NEPI Rockcastle N.V., formerly known as NEPI Rockcastle S.A, has recently distributed an explanatory note to its shareholders regarding an important agenda item for its upcoming Annual General Meeting. The item in question, Agenda Item 2, proposes the release of the Company’s Directors from liability for their duties during the 2022 financial year. The meeting is scheduled to take place on Wednesday, 14 June 2023, at the World Trade Center Tower Ten in Amsterdam, the Netherlands.
The release from liability is a customary procedure for companies incorporated in the Netherlands and is in line with article 25.2 of NEPI Rockcastle’s Articles of Association and section 2:101 (3) of the Dutch Civil Code. By approving this agenda item, shareholders would formally discharge the Directors from their legal obligations and responsibilities related to their conduct during the past financial year, as reflected in the 2022 accounts included in the 2022 Integrated Annual Report, or any disclosures made to the General Meeting prior to the adoption of the 2022 annual accounts.
The decision to release the Directors from liability is based on the approval of the 2022 annual accounts and the 2022 Integrated Annual Report, which provide comprehensive information about the Company’s performance, financial position, risks, and compliance with laws and regulations. However, it should be noted that this release is not an absolute guarantee of immunity for the Directors.
The release from liability does not exempt Directors from liability for unlawful actions towards individual shareholders, nor does it prevent the Company from pursuing claims against Directors in cases involving lack of oversight, fraud, misrepresentation, gross negligence, or breach of fiduciary duty. The scope of the release from liability is limited to the facts disclosed to the General Meeting in the 2022 annual accounts and the 2022 Integrated Annual Report, or otherwise shared by the Directors. This means that if the Directors intentionally withhold information regarding their actions, they cannot be discharged from accountability.

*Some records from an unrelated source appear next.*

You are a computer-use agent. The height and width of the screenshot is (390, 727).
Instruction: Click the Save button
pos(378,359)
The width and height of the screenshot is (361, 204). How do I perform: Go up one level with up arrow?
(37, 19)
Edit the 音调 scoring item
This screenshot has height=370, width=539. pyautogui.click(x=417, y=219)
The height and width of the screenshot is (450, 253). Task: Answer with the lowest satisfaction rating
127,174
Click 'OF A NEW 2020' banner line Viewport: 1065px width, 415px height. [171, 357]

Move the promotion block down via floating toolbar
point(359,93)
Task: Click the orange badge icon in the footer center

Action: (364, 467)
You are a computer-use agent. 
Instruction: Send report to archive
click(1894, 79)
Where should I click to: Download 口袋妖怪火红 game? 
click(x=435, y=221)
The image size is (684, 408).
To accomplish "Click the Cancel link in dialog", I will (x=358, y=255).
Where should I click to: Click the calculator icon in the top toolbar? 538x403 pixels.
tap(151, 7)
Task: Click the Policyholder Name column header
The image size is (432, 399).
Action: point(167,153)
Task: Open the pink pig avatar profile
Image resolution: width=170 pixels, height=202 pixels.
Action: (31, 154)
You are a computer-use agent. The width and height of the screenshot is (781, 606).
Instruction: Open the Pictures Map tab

The inclusion of Agenda Item 2 on the meeting agenda is a routine request and underscores NEPI Rockcastle’s commitment to transparency and accountability. The release from liability is customary unless substantial evidence arises indicating a failure by the Board of Directors to fulfill their fiduciary duties. Such evidence may include lack of oversight or action, fraud, misrepresentation, or gross negligence.
NEPI Rockcastle emphasizes that shareholders should consider the release from liability within the specified context and limitations. The release does not provide an absolute or irrevocable guarantee of immunity for the Directors but rather reflects the approval of their disclosed conduct during the 2022 financial year.